What the exercise asks
As the answer, set down the lines below from the one containing "Expand the Xem Trước panel" through the one containing "This screenshot has width=650, height=400.", exactly and inclusively, and no others.

*** Opening Records for the exercise ***

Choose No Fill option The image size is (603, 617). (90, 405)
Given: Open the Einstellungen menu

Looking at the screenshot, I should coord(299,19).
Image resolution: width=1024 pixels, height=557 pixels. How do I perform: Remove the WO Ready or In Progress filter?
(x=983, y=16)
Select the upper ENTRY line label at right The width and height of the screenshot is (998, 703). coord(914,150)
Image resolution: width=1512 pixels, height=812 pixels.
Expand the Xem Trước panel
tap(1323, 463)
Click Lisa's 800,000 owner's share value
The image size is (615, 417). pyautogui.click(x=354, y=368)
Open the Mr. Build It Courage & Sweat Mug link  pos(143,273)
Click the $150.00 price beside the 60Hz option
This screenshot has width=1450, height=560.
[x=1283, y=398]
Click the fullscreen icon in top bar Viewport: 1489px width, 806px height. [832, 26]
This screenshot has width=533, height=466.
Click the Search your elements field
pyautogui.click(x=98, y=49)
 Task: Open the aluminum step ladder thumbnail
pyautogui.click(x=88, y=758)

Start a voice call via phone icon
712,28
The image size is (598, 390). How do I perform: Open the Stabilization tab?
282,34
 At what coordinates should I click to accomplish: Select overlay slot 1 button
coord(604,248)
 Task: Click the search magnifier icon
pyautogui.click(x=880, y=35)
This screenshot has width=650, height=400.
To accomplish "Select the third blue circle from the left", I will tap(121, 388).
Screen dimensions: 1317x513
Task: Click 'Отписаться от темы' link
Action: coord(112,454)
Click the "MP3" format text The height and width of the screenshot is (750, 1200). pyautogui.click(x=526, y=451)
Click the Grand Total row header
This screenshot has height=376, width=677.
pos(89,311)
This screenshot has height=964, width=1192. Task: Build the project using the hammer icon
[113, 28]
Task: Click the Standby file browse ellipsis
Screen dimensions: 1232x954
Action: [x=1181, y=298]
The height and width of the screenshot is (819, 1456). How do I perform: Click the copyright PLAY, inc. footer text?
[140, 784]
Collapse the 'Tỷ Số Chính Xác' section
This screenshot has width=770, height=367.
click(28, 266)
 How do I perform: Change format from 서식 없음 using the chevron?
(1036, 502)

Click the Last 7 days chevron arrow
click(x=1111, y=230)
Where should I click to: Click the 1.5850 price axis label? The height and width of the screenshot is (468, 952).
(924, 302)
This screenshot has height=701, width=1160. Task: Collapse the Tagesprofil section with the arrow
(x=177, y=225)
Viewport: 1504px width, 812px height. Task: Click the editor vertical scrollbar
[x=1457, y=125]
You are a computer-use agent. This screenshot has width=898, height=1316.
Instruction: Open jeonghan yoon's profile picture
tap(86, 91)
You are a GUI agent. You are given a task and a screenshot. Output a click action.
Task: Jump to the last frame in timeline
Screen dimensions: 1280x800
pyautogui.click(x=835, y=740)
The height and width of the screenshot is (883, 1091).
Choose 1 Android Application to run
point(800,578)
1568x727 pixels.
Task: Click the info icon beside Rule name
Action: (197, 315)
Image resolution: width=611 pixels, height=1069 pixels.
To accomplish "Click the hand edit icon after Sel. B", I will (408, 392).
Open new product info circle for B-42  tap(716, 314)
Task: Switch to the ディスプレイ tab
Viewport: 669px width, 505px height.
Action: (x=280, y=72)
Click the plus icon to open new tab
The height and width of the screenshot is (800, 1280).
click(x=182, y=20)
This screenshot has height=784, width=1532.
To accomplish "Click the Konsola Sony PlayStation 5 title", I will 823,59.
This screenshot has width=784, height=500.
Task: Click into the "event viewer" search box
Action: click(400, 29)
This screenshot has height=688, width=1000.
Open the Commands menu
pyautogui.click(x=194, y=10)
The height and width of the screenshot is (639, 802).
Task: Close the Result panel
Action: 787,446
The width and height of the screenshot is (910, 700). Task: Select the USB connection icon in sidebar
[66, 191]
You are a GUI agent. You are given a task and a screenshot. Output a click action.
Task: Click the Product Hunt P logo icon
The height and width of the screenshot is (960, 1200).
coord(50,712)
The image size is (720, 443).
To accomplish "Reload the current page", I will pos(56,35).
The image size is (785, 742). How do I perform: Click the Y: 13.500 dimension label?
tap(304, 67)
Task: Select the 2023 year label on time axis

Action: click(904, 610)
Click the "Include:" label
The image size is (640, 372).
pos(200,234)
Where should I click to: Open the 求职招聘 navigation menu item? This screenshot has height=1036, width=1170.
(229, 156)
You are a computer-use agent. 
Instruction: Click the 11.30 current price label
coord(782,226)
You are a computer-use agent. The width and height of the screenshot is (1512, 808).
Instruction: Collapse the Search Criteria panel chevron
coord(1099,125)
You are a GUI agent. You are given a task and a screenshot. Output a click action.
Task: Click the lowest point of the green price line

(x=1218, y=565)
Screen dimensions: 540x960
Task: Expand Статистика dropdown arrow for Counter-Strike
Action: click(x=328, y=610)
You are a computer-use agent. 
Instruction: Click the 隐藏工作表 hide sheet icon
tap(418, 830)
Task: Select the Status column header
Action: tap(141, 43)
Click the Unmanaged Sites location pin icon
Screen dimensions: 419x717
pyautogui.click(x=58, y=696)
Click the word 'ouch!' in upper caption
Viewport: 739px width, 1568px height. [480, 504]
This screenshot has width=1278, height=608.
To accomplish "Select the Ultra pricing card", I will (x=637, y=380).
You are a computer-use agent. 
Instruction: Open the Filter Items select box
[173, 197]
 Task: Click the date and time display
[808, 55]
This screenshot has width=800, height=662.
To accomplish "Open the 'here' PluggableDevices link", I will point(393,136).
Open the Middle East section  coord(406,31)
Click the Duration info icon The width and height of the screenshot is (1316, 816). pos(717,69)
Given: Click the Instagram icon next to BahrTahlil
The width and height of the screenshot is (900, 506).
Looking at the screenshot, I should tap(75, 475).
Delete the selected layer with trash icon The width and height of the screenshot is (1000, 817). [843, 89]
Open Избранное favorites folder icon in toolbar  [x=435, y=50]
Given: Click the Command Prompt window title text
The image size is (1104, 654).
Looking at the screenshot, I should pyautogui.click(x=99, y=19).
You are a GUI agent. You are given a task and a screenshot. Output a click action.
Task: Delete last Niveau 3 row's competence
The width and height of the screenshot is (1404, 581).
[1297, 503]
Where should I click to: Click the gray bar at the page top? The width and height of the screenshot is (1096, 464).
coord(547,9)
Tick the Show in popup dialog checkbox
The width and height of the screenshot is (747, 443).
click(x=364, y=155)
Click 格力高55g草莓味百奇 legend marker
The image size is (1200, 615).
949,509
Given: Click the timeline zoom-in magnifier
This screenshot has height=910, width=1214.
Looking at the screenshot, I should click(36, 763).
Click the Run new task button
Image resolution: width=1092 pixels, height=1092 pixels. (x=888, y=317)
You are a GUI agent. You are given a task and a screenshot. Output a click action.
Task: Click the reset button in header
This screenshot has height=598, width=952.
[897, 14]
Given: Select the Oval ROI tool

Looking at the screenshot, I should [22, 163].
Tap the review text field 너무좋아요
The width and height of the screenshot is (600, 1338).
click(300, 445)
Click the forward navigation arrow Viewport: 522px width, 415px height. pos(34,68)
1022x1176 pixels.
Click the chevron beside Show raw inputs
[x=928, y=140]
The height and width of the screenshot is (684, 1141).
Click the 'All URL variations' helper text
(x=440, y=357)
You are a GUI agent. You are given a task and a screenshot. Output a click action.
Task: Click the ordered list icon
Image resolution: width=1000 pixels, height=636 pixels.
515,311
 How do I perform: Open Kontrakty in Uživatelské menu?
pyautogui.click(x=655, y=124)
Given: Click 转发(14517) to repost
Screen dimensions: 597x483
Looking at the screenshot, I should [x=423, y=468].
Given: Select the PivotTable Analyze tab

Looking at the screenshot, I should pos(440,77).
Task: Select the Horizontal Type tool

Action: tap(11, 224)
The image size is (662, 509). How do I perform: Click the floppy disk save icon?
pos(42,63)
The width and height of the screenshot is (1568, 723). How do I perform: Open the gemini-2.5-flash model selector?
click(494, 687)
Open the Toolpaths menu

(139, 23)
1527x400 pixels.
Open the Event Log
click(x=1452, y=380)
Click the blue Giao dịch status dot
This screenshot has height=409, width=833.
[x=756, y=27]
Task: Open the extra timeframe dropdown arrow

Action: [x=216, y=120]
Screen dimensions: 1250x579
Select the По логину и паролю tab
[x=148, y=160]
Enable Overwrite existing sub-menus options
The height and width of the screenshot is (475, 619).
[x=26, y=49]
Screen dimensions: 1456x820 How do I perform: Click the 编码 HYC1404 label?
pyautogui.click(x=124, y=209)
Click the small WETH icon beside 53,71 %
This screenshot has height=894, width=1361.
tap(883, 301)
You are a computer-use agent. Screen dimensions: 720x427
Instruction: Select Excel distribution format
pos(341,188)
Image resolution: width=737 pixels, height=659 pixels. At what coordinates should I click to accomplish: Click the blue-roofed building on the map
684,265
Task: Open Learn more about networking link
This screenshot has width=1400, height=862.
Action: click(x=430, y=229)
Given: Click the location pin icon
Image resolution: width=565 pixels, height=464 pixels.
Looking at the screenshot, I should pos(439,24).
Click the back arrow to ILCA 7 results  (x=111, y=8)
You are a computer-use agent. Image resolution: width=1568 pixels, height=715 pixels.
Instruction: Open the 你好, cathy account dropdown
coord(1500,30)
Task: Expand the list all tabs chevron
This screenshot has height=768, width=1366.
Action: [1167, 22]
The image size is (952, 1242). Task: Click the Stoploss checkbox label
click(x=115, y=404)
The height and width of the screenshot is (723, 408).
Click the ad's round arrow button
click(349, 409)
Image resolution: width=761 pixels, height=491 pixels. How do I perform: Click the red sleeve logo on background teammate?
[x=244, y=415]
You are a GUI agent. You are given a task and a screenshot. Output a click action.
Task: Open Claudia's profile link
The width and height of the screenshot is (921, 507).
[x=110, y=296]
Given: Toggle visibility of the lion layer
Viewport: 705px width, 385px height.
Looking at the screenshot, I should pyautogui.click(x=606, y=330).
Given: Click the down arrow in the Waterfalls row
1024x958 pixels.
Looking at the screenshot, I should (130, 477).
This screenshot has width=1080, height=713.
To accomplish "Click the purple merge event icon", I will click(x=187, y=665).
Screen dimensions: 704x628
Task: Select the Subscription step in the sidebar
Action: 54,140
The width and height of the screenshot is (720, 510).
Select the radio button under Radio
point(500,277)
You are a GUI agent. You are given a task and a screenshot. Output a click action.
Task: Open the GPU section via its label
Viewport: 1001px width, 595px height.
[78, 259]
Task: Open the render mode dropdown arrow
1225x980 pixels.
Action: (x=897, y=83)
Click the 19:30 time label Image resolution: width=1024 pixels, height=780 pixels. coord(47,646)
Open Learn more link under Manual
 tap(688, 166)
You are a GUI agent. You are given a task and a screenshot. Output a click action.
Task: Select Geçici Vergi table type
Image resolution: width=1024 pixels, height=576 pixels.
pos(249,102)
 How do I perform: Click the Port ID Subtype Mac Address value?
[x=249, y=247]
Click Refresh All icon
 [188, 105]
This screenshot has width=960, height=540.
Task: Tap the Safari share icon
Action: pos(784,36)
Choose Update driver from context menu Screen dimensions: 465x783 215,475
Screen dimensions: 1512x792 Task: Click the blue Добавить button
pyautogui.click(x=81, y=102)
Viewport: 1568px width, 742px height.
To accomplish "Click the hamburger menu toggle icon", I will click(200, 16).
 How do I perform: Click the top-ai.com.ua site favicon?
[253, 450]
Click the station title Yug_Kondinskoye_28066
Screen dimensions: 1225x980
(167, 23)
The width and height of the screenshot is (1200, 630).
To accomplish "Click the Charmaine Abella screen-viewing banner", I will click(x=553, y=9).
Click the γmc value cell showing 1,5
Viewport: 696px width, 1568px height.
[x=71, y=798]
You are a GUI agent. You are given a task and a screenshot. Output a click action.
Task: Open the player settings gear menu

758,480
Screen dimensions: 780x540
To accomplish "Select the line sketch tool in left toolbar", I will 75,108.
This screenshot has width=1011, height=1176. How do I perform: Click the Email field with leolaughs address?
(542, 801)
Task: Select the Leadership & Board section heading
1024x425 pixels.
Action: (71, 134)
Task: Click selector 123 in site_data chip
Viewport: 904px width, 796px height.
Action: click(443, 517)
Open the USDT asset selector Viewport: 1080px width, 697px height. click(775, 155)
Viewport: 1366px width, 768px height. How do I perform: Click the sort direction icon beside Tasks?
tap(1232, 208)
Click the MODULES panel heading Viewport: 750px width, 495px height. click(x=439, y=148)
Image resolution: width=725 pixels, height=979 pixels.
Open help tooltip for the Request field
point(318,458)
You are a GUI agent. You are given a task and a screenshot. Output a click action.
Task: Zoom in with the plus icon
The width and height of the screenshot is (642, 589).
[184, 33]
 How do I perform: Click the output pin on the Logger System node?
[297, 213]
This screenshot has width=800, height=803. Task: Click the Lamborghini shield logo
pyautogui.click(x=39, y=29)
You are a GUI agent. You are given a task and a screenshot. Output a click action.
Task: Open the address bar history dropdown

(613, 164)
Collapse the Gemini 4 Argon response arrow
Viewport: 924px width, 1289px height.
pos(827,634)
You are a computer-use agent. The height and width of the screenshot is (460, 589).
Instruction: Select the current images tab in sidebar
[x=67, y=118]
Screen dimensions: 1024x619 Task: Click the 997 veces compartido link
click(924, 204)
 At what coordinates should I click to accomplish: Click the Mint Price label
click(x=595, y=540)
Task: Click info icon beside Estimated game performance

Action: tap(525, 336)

*** Closing Records for the exercise ***

Task output
Expand the Xem Trước panel
tap(1323, 463)
Click Lisa's 800,000 owner's share value
The image size is (615, 417). pyautogui.click(x=354, y=368)
Open the Mr. Build It Courage & Sweat Mug link  pos(143,273)
Click the $150.00 price beside the 60Hz option
This screenshot has width=1450, height=560.
[x=1283, y=398]
Click the fullscreen icon in top bar Viewport: 1489px width, 806px height. [832, 26]
This screenshot has width=533, height=466.
Click the Search your elements field
pyautogui.click(x=98, y=49)
 Task: Open the aluminum step ladder thumbnail
pyautogui.click(x=88, y=758)

Start a voice call via phone icon
712,28
The image size is (598, 390). How do I perform: Open the Stabilization tab?
282,34
 At what coordinates should I click to accomplish: Select overlay slot 1 button
coord(604,248)
 Task: Click the search magnifier icon
pyautogui.click(x=880, y=35)
This screenshot has width=650, height=400.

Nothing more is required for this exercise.